> WHAT YOU WILL DO:
1. Please answer these questions about the interview on the poem "Revenge":
(a) In which stanza does the speaker ask, "what are we but a fire?"
(b) During which years was Sonya getting her MFA?
(c) Which two outlets are named as having covered the poem?
2. Reproduce the part of the interview on the poem "Revenge" starting with "Anna: What is" and going on through "remains that way.".

━━━ PROVIDED TEXT ━━━

Lyric Essentials: Sonya Huber Reads “Revenge” by Elisa Chavez

Anna: What are your feelings around this poem? What sparks for you?

Sonya: This poem both speaks to a certain moment in time, post 2016 election, but also to wider issues of resistance and identity. And I love its attitude and voice—a very subtle braiding of confidence, humor, and a kind of prophetic voice summoning the will to resist.

Anna: There is this moment in the seventh stanza where the speaker asks, “what are we but a fire?” And you can hear poets snapping agreement, assent, cohabitation in this phrase. And given what I know of your work and activism, I imagine you’re one of them. Can you speak to your own feelings about activism and poetry? Where do they intersect and where (if at all) do they dissect?

Sonya: I love the overlap between writing and activism in general, though when I was getting my MFA in 2000-2004, I was often ashamed about my activism in some weird way, as if I were leaving art behind when I was getting my hands dirty with real-world ideas. Even at the time that idea didn’t make sense, as I knew of so many political poets and writers, but I didn’t necessarily have the confidence to put my own political issues in my work without those issues coming off as partisan or didactic. I did it anyway, but with anxiety. I think these days that concern seems kind of quaint, as there are so so many political poets. And as poet Danez Smith has recently articulated, all poetry is political. I think where literary writing and poetry and activism diverge is that sometimes, one has to use language as a blunt instrument in activism, whereas in literary work, you’re always tending toward complexity. That said, even while those two aims are not the same, they are not diametrically opposed. They’re still kin. So I am of the school of thought that says that all art is political; sometimes a work’s politics is just more visible than others.

Anna: What is your impression of the reception of the poem?

Sonya: I found this poem after dozens of people forwarded and posted it on social media when it was published. It was covered on Quartz and on the Stranger among many other outlets and proclaimed a “rallying cry for the next four years.” I definitely agree. It seemed like such a fiery balm at the time I read it, and it remains that way.

━━━ DATASET ROWS ━━━

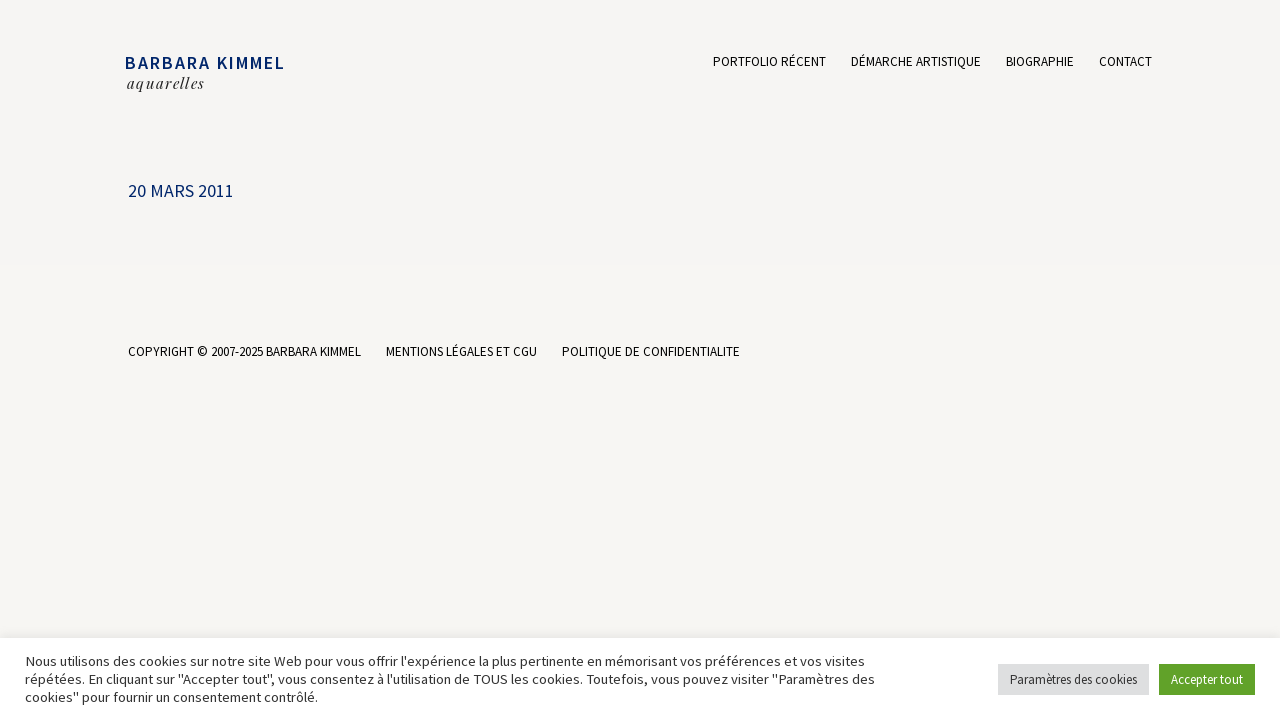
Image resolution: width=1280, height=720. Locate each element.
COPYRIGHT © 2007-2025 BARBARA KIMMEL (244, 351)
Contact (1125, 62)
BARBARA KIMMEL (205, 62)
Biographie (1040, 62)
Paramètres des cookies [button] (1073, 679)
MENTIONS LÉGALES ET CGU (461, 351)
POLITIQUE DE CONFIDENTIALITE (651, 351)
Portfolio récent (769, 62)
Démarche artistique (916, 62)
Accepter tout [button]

━━━

> SOLUTIONS TO THE EXERCISE:
1.
(a) The seventh stanza.
(b) 2000–2004.
(c) Quartz and the Stranger.

2.
Anna: What is your impression of the reception of the poem?

Sonya: I found this poem after dozens of people forwarded and posted it on social media when it was published. It was covered on Quartz and on the Stranger among many other outlets and proclaimed a “rallying cry for the next four years.” I definitely agree. It seemed like such a fiery balm at the time I read it, and it remains that way.